Are you sitting on the fence? 3 reasons why it may cost you.
July 22, 2009 by Matt Freeman
Filed under Buying a Home
It can be argued that prices will continue to fall for the unforeseen future. Heck there is an awful lot of notice of defaults being filed and if those are not modified they will inevitably hit the market. An influx in bank owned properties in any given location will generally lead to a drop in the overall price in the area. This happens because Banks price the properties ultra-competitively to get as many offers as they can. Once you are emotionally tied to the property they will ask for the “highest and best offer” that you can bring and ultimately sell the property for more than list. However, this price is still generally lower than the traditional seller.
So what is it that we are waiting for? The general consensus of the buyers that we are working with is:
- It is a buyer’s market - therefore I can make a deal
- Rates are low and they will go lower - I have time to find the right property.

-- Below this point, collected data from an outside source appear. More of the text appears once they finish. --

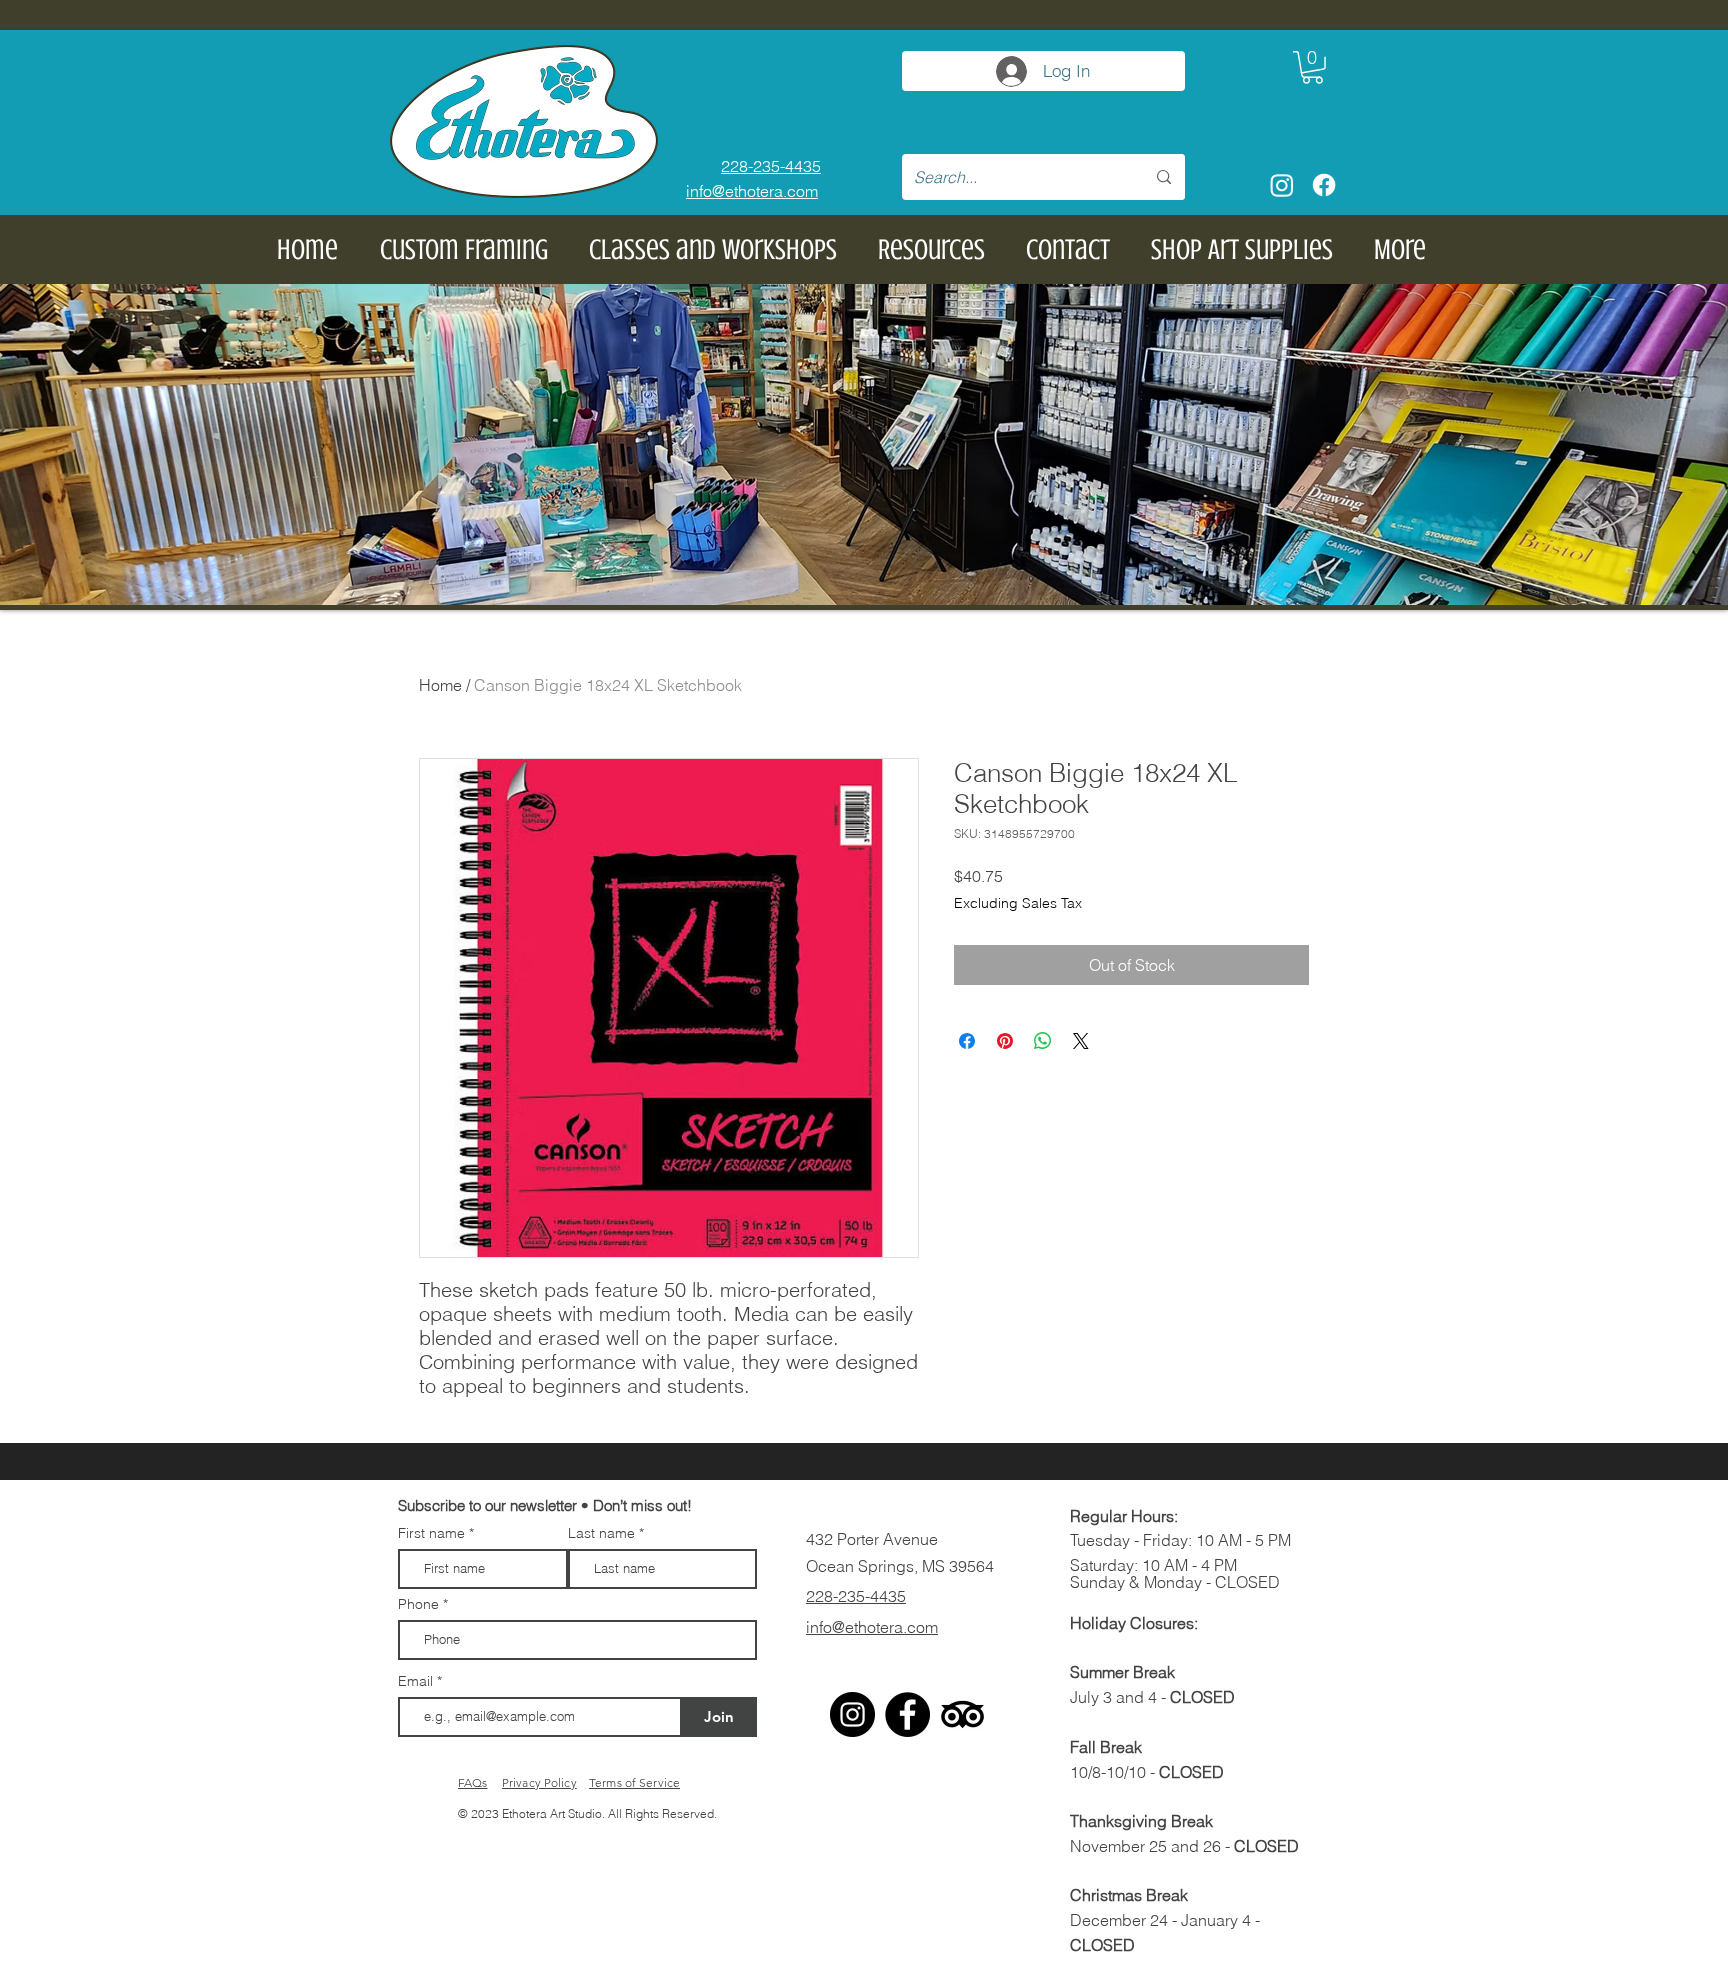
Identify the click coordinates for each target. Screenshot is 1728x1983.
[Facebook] (1324, 185)
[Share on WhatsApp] (1043, 1041)
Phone (418, 1604)
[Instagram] (1282, 185)
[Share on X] (1081, 1041)
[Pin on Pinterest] (1005, 1041)
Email (417, 1681)
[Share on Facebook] (967, 1041)
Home (440, 685)
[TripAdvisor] (962, 1714)
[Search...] (1164, 177)
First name (431, 1533)
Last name (601, 1533)
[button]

- Homes are sitting on the market forever- In Sacramento the majority are sold withing 90 days.
Again, this lends to the question what are we waiting for? Well based on the above consensus I find that buyers are looking for the perfect home. Many of the consumers are looking for their starter home with the mentality that it should look like the dream home. This causes buyers to remain on the fence. Here are 3 reasons that sitting on the fence may cost you:
- Rates Rise – There is a great chance of rates increasing in the coming months. Just in the last 10 days we have seen the average par rate for FHA increase by a .5% or more in some cases. On a 250K dollar loan an increase in the rate of .5% is about $80 per month in the payment. If the rates can rise a .5% in 10 days just think what can happen when the tides turn for the long term. An increase of 1% would be $160 per month. In most cases this will decrease the affordability or the possible purchase price. This is a 28K dollar increase over the life of the loan for a .5% and 57K with a 1% increase. The bottom line is that a 1% increase can cost nearly a years salary or more in your bottom line.
- Home prices rise – Depending on the market you are in and the price range we are starting to see prices stabilizing. Once they begin to stabilize the market will then get tougher to get a closing cost credit as this is a sign of a switch from buyers market to seller. We have already began to see many cases that the bank or the seller is less willing to contribute to closing. If you are trying to buy a home for 250K and the seller is not providing any seller concessions you have to be prepared to bring 17K to the table. 3.5% for the down payment, 2.5%-3% for closing costs and about 1% – 1.5% for the prepaid items in advance. After your tax credit this is 9K out of your pocket. Once the tax credit goes away yo0u would be liable for 17K
- Incentives go Away -The Fed will not give away free money forever.
AKA – Inflation will come some day. Inflation will bring higher rates. Get in while the gettin is good!